A review by aegagrus
Wuthering Heights by Emily Brontë

3.75

Perhaps surprisingly, I will firstly and foremostly remember Wuthering Heights as a very funny book. Most of its content is delivered in a frame narration, as servant Nelly Dean recounts the history of two local families to Mr. Lockwood, a newcomer. Nelly's narrative voice is constructed extremely skillfully and somewhat cheekily. Her subtle editorializing and sly asides were a consistent highlight, making understated hilarity of human nature, class, and religious attitudes. 

The story itself is a tale of manipulation -- most famously Heathcliff's vengeful machinations, but not exclusively. Emily Bronte explores the tragic perversity bred by manipulative relationships, and the heartbreaking alienation in which such relationships often conclude. Throughout all of this, her treatment of child and adolescent characters is particularly notable. Her young characters are not passive objects of manipulation by their elders. They are indeed manipulated in particular ways, and Bronte is deeply sympathetic about this. They are also players with unique agency, and very often the instigating forces moving the story along, for good or for ill. 

Wuthering Heights is deservedly a classic. Bronte's highly evocative descriptions of the Yorkshire moors lend a significant gravitas to the work, as do her unflinching depictions of the emotional nadirs in her tragic saga. 

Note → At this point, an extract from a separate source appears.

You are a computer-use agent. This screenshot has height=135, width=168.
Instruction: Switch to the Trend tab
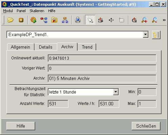coord(87,47)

Bronte's use of illness (chronic and otherwise) as a strong narrative propellant may feel too neat to the modern reader. It is worth noting that the relationship between physical health and moral/emotional health would have been thought of differently by the Victorian reader (which is perhaps why it is never quite clear whether illness is a cause or an effect). The novel's ending may also come across as an unnecessary concession which detracts from its otherwise unflinching character. This may be so, but if Bronte's ending is a concession to anything, it is in all likelihood nothing more than a concession to the literary environment of her time.